Невольно всматриваюсь в его глаза – в ёжиковый полдень за бликующей преградой шлема они будто цвета пыльного чертополоха. Жуть какая-то, особенно в сочетании с произнесёнными словами и отрешённым пониманием: акцент пришельца из ужасающего превратился просто в лёгкий, всего лишь за сутки.

В отрицание собственного страха я проваливаюсь напропалую…

***

Поэтому, когда мы возвращаемся на базу, отправляю Тома обедать, наделив щедрым набором разнообразных блюд, растение – в карантинный бокс, в котором вроде бы настроил подходящие для него условия, а потом кое-как отвлекаюсь от текущих задач и понимаю: меня мутит. Ведь не бывает так! Да, конечно, инопланетянин, но почему вся нелепица, связанная с нашими культурными различиями, так лихо ложится на мой внутренний поток, как будто этот тип специально… придуман, чтобы оказаться здесь.

Опускаюсь на ступеньку маленькой лестницы тут же, в оранжерее, и тихо проговариваю:

– Компьютер, на базе есть кто-нибудь, кроме меня?

– Подтверждаю присутствие живого существа. Доступные к анализу данные позволяют отнести его к представителям расы тулисианцев.

– Стоп. Хорошо.

– Сообщить на Землю?

Если бы я не нахимичил с кодом (естественно, не отсюда, а предварительно, прямо из штаба, и прекрасно знаю, чем мне грозит, стань об этом кому-нибудь известно, но… просто не умею функционировать по-другому), комп давно бы уже слил всё происходящее на базе командованию.

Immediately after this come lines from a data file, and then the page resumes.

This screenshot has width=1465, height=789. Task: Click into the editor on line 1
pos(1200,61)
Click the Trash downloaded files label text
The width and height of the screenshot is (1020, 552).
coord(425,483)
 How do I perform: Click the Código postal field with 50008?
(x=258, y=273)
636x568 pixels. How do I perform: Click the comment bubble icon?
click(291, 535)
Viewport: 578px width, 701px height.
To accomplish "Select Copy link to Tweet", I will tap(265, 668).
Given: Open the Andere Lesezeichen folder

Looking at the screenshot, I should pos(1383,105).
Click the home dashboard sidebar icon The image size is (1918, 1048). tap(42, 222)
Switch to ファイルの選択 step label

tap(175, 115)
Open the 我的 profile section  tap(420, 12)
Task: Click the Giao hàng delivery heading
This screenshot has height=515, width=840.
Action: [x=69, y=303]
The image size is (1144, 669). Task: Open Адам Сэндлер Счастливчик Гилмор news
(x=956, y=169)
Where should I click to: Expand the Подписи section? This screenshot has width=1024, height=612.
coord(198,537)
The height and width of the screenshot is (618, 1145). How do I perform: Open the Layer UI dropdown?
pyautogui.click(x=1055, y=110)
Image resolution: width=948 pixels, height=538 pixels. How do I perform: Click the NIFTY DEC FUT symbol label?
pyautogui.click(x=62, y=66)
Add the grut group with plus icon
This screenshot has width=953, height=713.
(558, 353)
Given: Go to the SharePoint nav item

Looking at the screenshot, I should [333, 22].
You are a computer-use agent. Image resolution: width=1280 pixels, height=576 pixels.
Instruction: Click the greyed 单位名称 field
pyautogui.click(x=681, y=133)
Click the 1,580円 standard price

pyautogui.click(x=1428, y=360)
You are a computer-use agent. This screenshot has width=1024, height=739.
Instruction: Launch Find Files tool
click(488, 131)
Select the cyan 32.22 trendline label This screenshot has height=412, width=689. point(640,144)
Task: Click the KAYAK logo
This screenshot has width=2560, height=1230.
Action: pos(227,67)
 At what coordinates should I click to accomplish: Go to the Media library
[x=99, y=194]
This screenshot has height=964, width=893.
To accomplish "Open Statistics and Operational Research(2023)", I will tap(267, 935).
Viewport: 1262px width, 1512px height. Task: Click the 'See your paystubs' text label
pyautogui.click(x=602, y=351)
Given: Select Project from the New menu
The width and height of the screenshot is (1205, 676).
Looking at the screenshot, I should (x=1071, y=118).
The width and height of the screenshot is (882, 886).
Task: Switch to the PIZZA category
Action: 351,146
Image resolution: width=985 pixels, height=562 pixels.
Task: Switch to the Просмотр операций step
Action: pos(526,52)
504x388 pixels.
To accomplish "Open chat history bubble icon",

– Нет. Абсолютно безопасно, – уговариваю искусственный интеллект, используя созданный мною же ключ, но напрягаясь от иррациональных опасений, что машина не поверит: насколько живым кажется этот разговор. – Удалить текущий диалог из базы.

Поднимаюсь, чтобы уйти, и натыкаюсь взглядом на стоящего в дверях Тома, хех, с бутербродом с клубничным джемом в руках – фетиш у него появился, что ли? Отхватив огромный кусок, он, фыркнув, комментирует:

– Фантастики пересмотрел?

27 ноября 2098 года, Земля

– Фантастики пересмотрел или температура поднялась? – Перекинувшись через выпученный диваном горб, Ритка по-хозяйски прикасается прохладными пальцами к моему лбу.

Этот жест тут же щедро обмакивает меня в источник ландышевого концентрата.

Ну и чем она так возмущена… всего лишь предположил, что её новый воздыхатель может оказаться человеком с фальшивой личностью. Такое ведь в любом случае не исключено…

На самом деле просто не могу привыкнуть к мысли, что нам придётся провести вечер с каким-то посторонним мужиком. В конце концов, я склонен к социальной изоляции!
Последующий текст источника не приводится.